Acute Hemodynamic Changes after Single Administration of Udenafil in Pulmonary Arterial Hypertension: a Phase IIa Study

Abstract

Background and objectives: Udenafil, a new phosphodiesterase-5 inhibitor (PDE5i), has been used to treat erectile dysfunction. Given the proven benefit of PDE5i in pulmonary arterial hypertension (PAH), we evaluated serial hemodynamic changes after single udenafil administration to determine the appropriate therapeutic dose.

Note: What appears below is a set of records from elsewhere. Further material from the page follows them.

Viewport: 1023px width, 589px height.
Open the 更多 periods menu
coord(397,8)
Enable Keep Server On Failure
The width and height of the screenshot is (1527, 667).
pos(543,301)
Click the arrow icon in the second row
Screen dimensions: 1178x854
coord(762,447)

Methods: Eighteen patients were randomly allocated into one of 3 groups: placebo, udenafil 50 mg (U50), and udenafil 100 mg (U100). Diagnosis for inclusion was idiopathic PAH or PAH associated with connective tissue disease. Patients with any contraindication to PDE5i, and/or PDE5i treatment in the past 1 month were excluded. Continuous hemodynamic monitoring was performed by placing a Swan-Ganz catheter. Information on cardiac index (CI), mean pulmonary arterial pressure (mPAP), mean systemic arterial pressure (mSAP), pulmonary arterial wedge pressure (PAWP), and pulmonary vascular resistance index (PVRI) was obtained for 4 hours after drug administration.

Results: The mPAP significantly decreased in both the U50 and U100 (-11 mmHg and -8 mmHg from baseline, respectively, p<0.1). The mSAP also decreased in both U50 and U100; however, the decrease was greater in the U100 (Δ=-8.5 mmHg and Δ=-14.0 mmHg). CI increased in the U50, but decreased in the U100. Although PVRI decreased in both, statistical significance was only achieved in the U50 compared to placebo. PAWP was stable during monitoring. U50 had at least 4 hour-effect after administration. Only 2 patients with U100 experienced mild adverse events.

Conclusions: This is the first demonstration of the acute hemodynamic changes induced by udenafil. U50 is considered an optimal dose for treating PAH with more than 4-hour treatment effect.

Trial registration: ClinicalTrials.gov Identifier: NCT01553721.

Keywords: Hemodynamic monitoring; Hypertension, Pulmonary; Phosphodiesterase 5 inhibitors.

Conflict of interest statement

This study was supported by Dong-A ST, but the sponsor had no role in the design of the study, the collection, and analysis of the data, or the preparation of the manuscript. The authors have no financial conflicts of interest.

Copyright © 2019. The Korean Society of Cardiology.

Figures

Figure 1. Changes in major hemodynamic parameters according to time. (A) Change in mPAP from baseline. (B) Change in PVRI from baseline. (C) Change in mSAP from baseline. (D) Change in CI from baseline.

CI = cardiac index; mPAP = mean pulmonary arterial pressure; mSAP = mean systemic arterial pressure; PVRI = pulmonary vascular resistance index; U50 = udenafil 50 mg; U100 = udenafil 100 mg.

Figure 2. Plotting of maximal PVRI change in udenafil on data from previous study by Ghofrani et al. Although plotted on different study subsets, change in maximal PVRI was greatest with U50, suggesting the highest selectivity of udenafil for pulmonary circulation, although udenafil is similar to sildenafil in molecular structure and is comparable in terms of PDE5 selectivity.

PDE5 = phosphodiesterase-5; PVRI = pulmonary vascular resistance index; U50 = udenafil 50 mg; U100 = udenafil 100 mg.